Study: Women with heavy bleeding due to fibroids were randomly assigned to take either ulipristal, a medication that blocks progesterone’s effect on fibroids, or a placebo. Ulipristal does not lower estrogen production by the ovary and is not associated with hot flashes, vaginal dryness or other menopausal symptoms like previously tested treatments.
Results: After 13 weeks, bleeding was controlled in 91% of women taking ulipristal compared with only 19% of women taking a placebo. In addition, fibroid size decreased 21%. Side effects of hot flashes, vaginal dryness, headaches or breast tenderness were no more common with ulipristal than with placebo.
Authors’ Conclusions: Treatment with ulipristal for 13 weeks controlled excessive bleeding due to fibroids and reduced fibroid size.
Dr.
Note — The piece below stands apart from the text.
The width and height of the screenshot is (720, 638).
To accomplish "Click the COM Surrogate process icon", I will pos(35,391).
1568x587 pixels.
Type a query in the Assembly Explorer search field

Parker’s Comments: It would be a major treatment breakthrough if there were an oral medication, without side-effects, to effectively decrease heavy bleeding and decrease fibroid size. So far, medications have either not been effective (progesterone), or they have had bothersome side-effects (Lupron), or they have had negative effects on the uterus (Asoprisnil, Mefipristone).
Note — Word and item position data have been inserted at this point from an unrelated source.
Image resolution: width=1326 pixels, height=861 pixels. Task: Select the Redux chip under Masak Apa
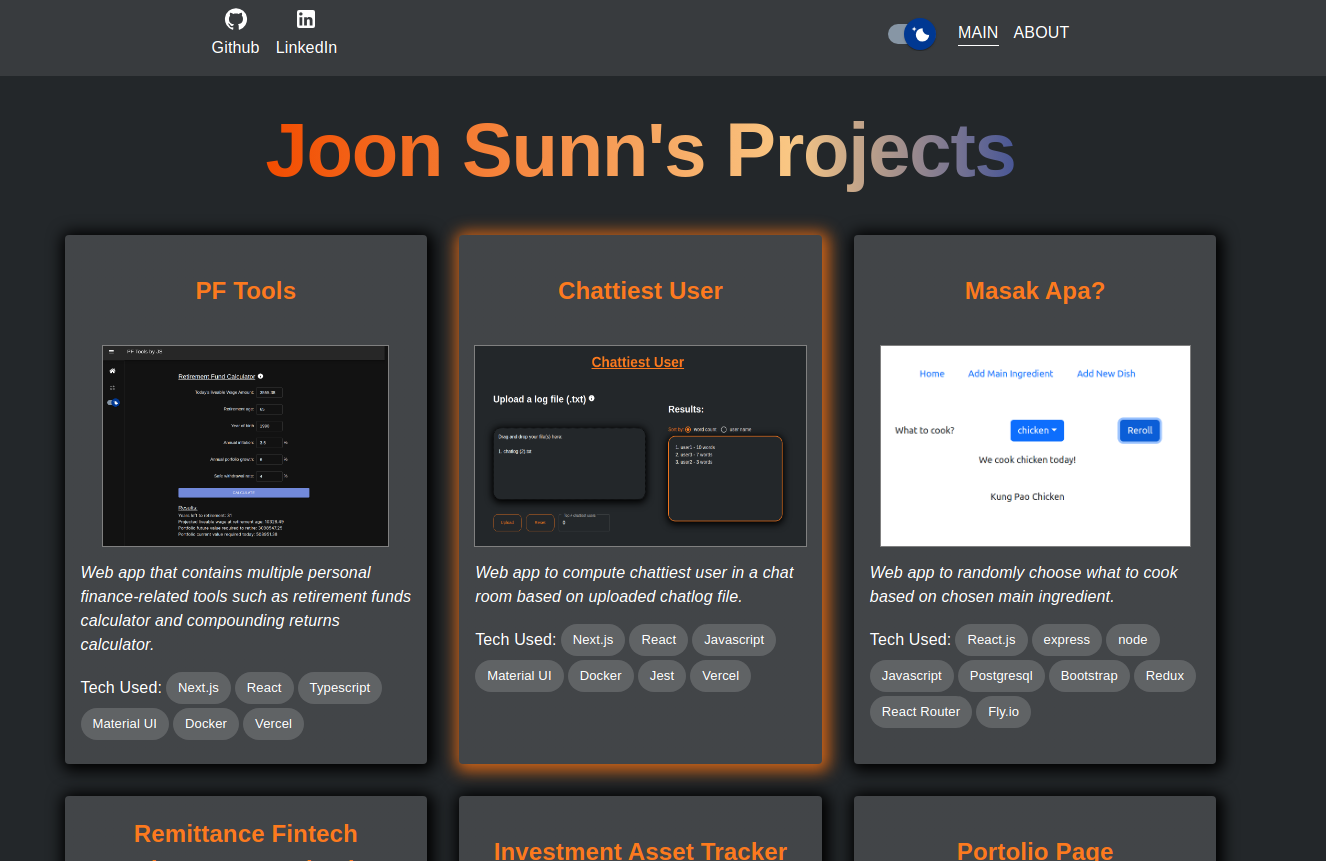point(1164,675)
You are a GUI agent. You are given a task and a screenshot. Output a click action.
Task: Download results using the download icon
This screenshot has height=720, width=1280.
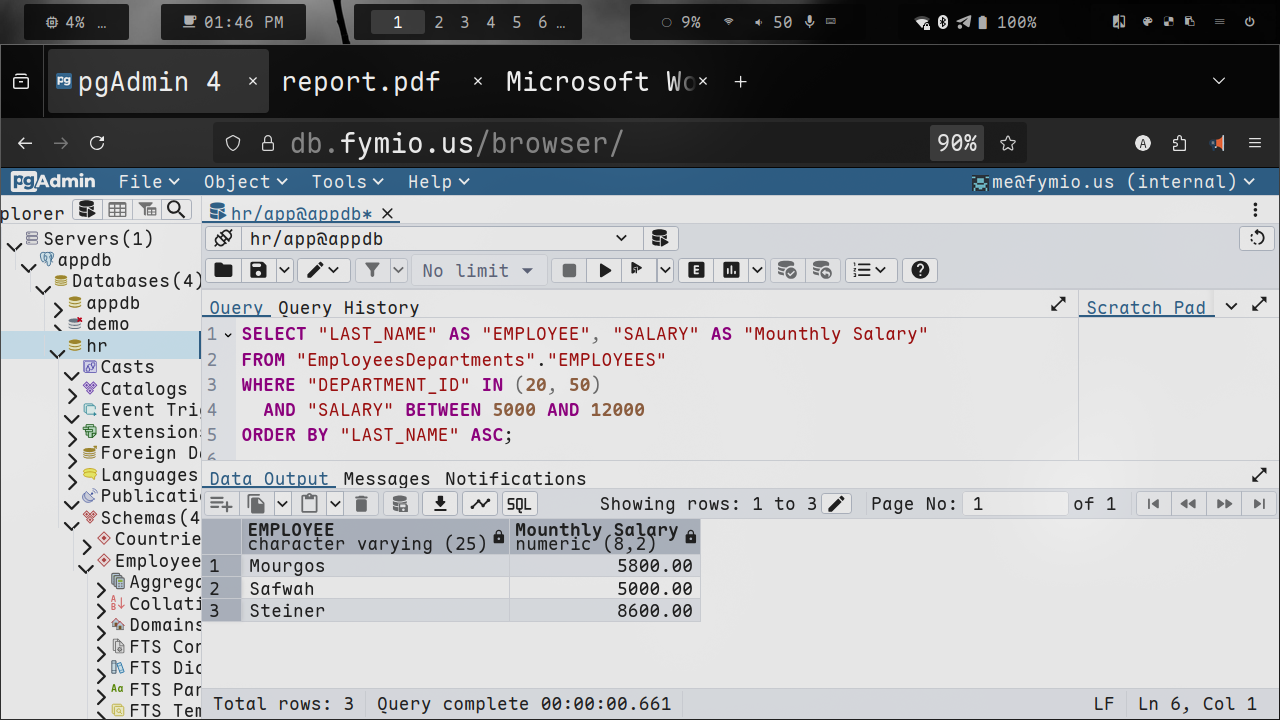point(439,504)
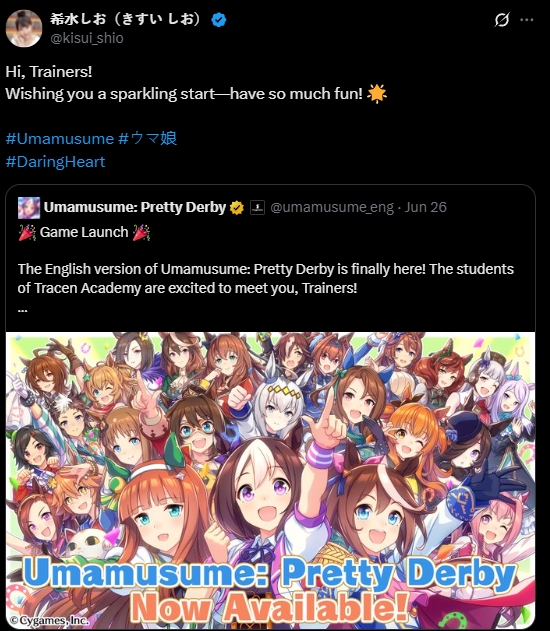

This study shows ulipristal can help with bleeding and help shrink fibroids, but the final word is not in yet. All of the progesterone blocking drugs tested so far have caused thickening of the uterine lining cells and some have even caused pre-cancerous cells to develop. Although based on the way ulipristal works, this is much less likely to happen with ulipristal, a longer test of the medication will be necessary to know if it is safe for sure. This drug is currently available in the US as Ella 1 as an emergency contraceptive pill. However, it requires a prescription and costs about $50 per day! I imagine ulipristal is unlikely to be approved by the FDA for treatment of fibroids until the longer studies are finished. But, it may be something that really adds to the treatment options we have for women with fibroids.